OPTIONS PAGESIZE=55 LINESIZE=80 NOCENTER;
LIBNAME jeeshim 'c:\data\sas';
FILENAME nes 'c:\data\sas\nes2004.txt';
The FILENAME statement specifies a file name that refers to a physical file in a secondary memory unit.
You may specify SAS engine name like EXCEL. If you want to deassign a library, add CLEAR without a library reference.
The DATA statement begins a DATA step and provides data set names. The output of a DATA step is stored into the data set specified.
LIBNAME jeeshim 'c:\temp\';
A SAS DATA step can creates more than one data set. The following example creates two data sets WORK.egov1 and WORK.egov2 from jeeshim.egov. The gov1 and gov2 in the WORK library are identical except that the egov1 does not include variables state and msa, and has a variable id whose name is changed from respid.
egov2 (DROP=state msa RENAME=(respid=id));
If a data set name is omitted, the computer will automatically name each successive data set as WORK.data1, WORK.data2, WORK.data3, and so on. These data sets, however, may consume computing resources and slow down the access and response speed.
If you want to use a DATA step only for transactions, you may use the _NULL_ in the DATA statement to enhance memory management efficiency. The _NULL_ tells SAS not to create any data set when it execute the DATA step.
How to select and delete some observations in a data set? The IF... THEN statement can do that for you..
The following example retrieves observations from a data set jeeshim.pew2004; selects only male observations (male=1) and discards female observations; and stores the result into a data set WORK.pew_work. The IF statement may add the KEEP statement to get the identical result (IF male EQ 1 THEN KEEP;).
IF male = 1;
You may use the DELETE statement that works in the reverse way. This statement removes observations that meet the conditions provided.
IF male = 0 THEN DELETE;
The REMOVE statement following the MODIFY statement in a DATA step also delete observations.
IF male EQ 0 THEN REMOVE;
You may also select observations by specifying a range of record numbers. Use the _N_, a SAS system variable, that contains the record numbers of observations.
DATA pew_user pew_nonuser;
IF _N_ <= 500 THEN OUTPUT pew_user;
ELSE OUTPUT pew_nonuser;
The first 500 observations are saved into WORK.pew_user, while remaining observations are put into WORK.pew_nonuser.

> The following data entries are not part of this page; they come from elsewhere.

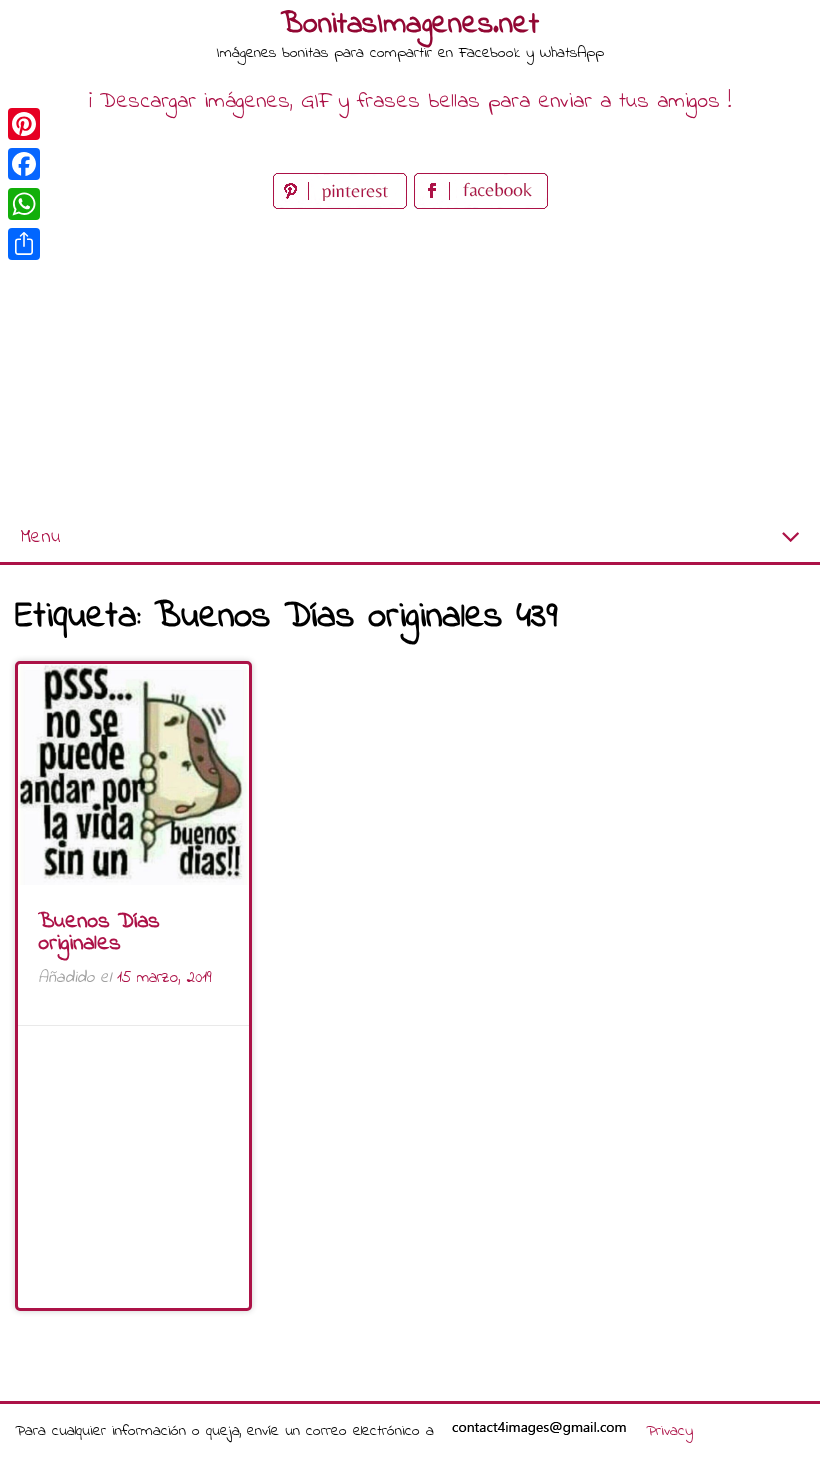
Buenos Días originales (99, 933)
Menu (40, 537)
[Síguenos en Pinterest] (343, 204)
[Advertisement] (410, 364)
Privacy (669, 1431)
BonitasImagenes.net (410, 25)
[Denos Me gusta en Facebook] (481, 204)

You may try the WHERE statement, which selects observations from an existing data set without physically removing observations that do not meet a condition.
WHERE male EQ 0;
The above data step reads only female (male=0) from jeeshim.pew2004 and then stores them into pew_female.
Note that SAS checks if observations meet the condition when executing SET, MERGE, MODIFY, and UPDATE statements.
In a data step, WHERE cannot can used together with INFILE and DATALINES. In a procedure step, this statement limits observations used in analysis.
PROC REG DATA=pew_female;
MODEL money = income;
WHERE it_use AND age >= 20;
"WHERE it_use" means selecting observations whose values of it_use is not missing nor zero.